In Wednesday’s Oxford Mail , we reported how a letter from a Bert Badcock to his parents had been discovered behind a fireplace in Jericho during a redevelopment.

It lay hidden in the house untouched for 65 years and house owners Lucy Properties were desperate to return it to its rightful owner.

The Oxford Mail has since been inundated with calls.

And it seems Mr Badcock worked for the Oxford Mail and sister paper The Oxford Times from the age of 14 until his retirement in 1989.

Reader Ed Trafford said: “I worked with a Bert Badcock when he worked as a Linotype operator at the Oxford Mail when it was based in New Inn Hall Street.

He was the lino operator and then he was in charge of the copy desk in later years

Bob Redman

“He was still there when it moved to Osney Mead, so he must have been there over 40 years. He was a really nice guy. He had two daughters, Wendy and Jacqueline.”

The letter, dated August 1947, was sent from Malaya, where Mr Badcock was serving with the Royal Air Force.

It seems he would have taken time off his career for military service.

Bob Redman, 79, from Kennington, said: “I can’t tell you if it was the same Bert, but I wouldn’t be surprised if it was. He was the lino operator and then he was in charge of the copy desk in later years.”

David Townsend, from Kidlington, said: “I was a schoolmate of his at St Philip and St James Primary School. He was living in Juxon Street.”

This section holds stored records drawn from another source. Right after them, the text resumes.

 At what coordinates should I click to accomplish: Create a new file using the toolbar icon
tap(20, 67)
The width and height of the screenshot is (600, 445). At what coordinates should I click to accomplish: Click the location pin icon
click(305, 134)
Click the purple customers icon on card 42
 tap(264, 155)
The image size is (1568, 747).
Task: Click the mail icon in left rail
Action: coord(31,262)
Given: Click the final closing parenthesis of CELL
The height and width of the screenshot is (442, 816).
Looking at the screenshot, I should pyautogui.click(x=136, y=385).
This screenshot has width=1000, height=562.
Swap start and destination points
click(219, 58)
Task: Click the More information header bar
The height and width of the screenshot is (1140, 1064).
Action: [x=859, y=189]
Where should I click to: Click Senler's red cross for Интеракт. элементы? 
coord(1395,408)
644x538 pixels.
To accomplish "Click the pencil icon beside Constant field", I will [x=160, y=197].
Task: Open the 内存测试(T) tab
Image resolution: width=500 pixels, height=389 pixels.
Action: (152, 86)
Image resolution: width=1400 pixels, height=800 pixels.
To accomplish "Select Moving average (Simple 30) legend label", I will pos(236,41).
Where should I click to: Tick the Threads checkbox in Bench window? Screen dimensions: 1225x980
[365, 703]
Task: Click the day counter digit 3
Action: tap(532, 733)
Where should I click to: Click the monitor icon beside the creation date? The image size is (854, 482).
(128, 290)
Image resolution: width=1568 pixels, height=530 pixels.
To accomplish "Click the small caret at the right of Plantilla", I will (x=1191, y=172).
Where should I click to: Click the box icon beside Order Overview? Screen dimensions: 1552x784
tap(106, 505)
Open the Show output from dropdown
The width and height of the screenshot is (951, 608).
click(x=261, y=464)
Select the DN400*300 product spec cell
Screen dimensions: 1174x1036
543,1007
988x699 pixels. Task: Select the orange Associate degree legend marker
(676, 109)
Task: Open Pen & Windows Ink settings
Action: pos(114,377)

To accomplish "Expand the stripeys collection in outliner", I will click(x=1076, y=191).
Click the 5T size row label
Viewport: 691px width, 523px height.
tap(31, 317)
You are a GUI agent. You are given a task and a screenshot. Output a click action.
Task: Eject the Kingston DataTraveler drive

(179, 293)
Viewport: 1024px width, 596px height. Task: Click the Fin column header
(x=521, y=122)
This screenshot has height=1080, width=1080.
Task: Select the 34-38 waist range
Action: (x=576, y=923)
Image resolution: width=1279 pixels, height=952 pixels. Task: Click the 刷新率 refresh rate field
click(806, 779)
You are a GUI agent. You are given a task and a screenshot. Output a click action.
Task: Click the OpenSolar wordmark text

And 70-year-old Elizabeth Leach said she and her brother George were evacuated to stay with the Badcocks during the Second World War.

She said: “I kept in touch with his sister Audrey.”

Various former members of staff at the Oxford Mail offices in Osney Mead also said they had known Bert.

The paper was based in New Inn Hall Street before moving to the industrial estate off Botley Road in 1972. Linotype operators worked typesetting machines for the newspapers up until the 1970s.

Former colleague Dennis Sumner said: “I retired in 1988 and I believe he retired a couple of years after me.

“I ran the social club for the Oxford Mail and then he took over as secretary-chairman, he was very well-known.”

Mr Badcock passed away at the St Michael Sobell House in 1999, at the age of 71.

  • Do you know Bert’s family? Call us on 01865 425411.

Comments (1)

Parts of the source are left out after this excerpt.